Yesterday, I posted a piece that talked about New Zealand agritech’s role in assisting New Zealand farmers create their own emissions pricing and testing regime. This comes off the back of the government’s announcement last week that New Zealand will be the first nation in the world to fully fold agriculture into an emissions pricing scheme, with a comprehensive price on greenhouse gases introduced by 2025.
This is a major move and one that provides New Zealand’s agritech sector with the opportunity to take a global leadership role. As I said in yesterday’s post, consumers around the world are becoming more sensitive towards climate change and the size of agriculture’s carbon footprint. The New Zealand farming organisations & representatives who worked with government to facilitate last’ week’s announcement are fully aware of this. And so are New Zealand farmers on the ground.
This is not however just a New Zealand issue. It’s one that affects the whole world. By becoming the first nation in the world to fully fold agriculture into an emissions pricing scheme, this provides the country with a massive opportunity. Some of the first placeholders are already in place.
Working with Farm2050, Agritech New Zealand looks forward to facilitating a three-year nutrients initiative that will see disruptive nutrient technologies tested and benchmarked in New Zealand. By running field trials in different locations from Northland to the Waikato, Hawkes Bay to Taranaki and the Canterbury plains to Southland, we will be able to analyse the application and measurement of different nutrient-focused solutions that will not only provide insights into their impact on plant yield, but also their mitigation effect against negative environmental impact. By bringing international solutions to New Zealand, our own domestic agritech sector will be able to learn, compare and then compete.

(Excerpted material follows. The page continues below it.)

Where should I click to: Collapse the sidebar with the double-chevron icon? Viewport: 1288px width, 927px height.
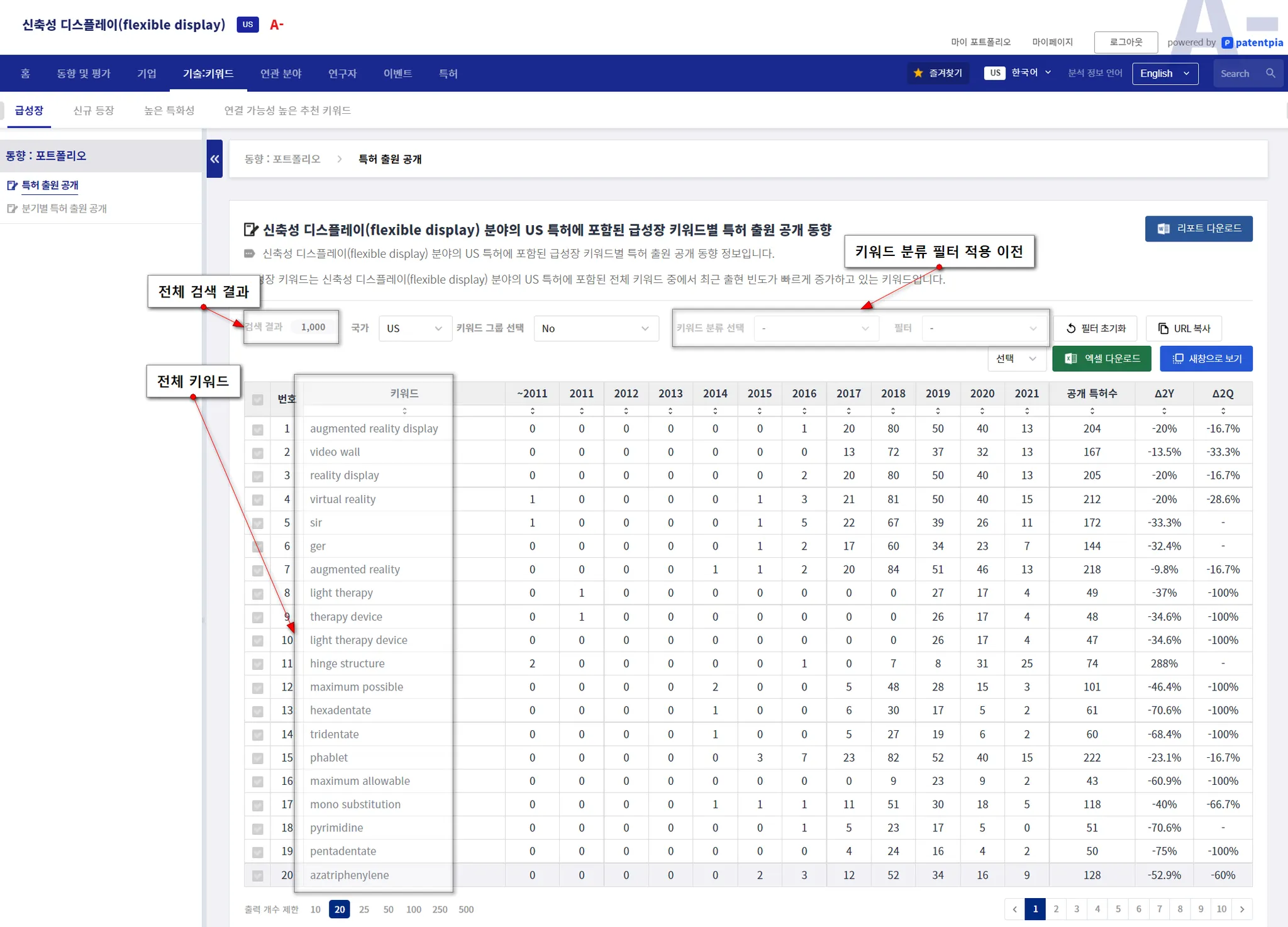coord(214,159)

As part of this process, the all of government agritech taskforce is working with Agritech New Zealand to recommend actions and initiatives that support these deliverables. Thinking big is driving a lot of this discussion and this means viewing major issues such as climate change and the carbon footprint from a global perspective. If we can address these challenges in New Zealand, then we have every opportunity to export that knowledge and technology to the rest of the world.
For New Zealand farmers and growers, this is great news. I’ve watched them get bagged from some sections of the media over the past year and for the vast majority of these hardworking folk, the criticism is largely unjustified. Over the past few months, I’ve also seen some of the personal toll that this has taken on farmers I know. My simple message is that you are not on your own and that there are a very large number of people in New Zealand’s agritech sector working on the technologies and innovations that can help address some of the key environmental challenges that we all face.
Perhaps a bit more personal than most of my posts, but it’s important to put things into perspective. New Zealand’s farmers and growers continue to be the backbone of much of our economy. I detect a real desire from both industry and government to tackle some of the key environmental challenges we face, together. Whilst much of the recent focus has been on regulation and the cost of implementing this, I believe it’s time to start looking at the amazing innovation and technology coming out of New Zealand’s agritech sector that will help industry reach this major milestone by 2025.
With the correct mindset in place, this will happen.
It is this fantastic opportunity should be driving the current discussion.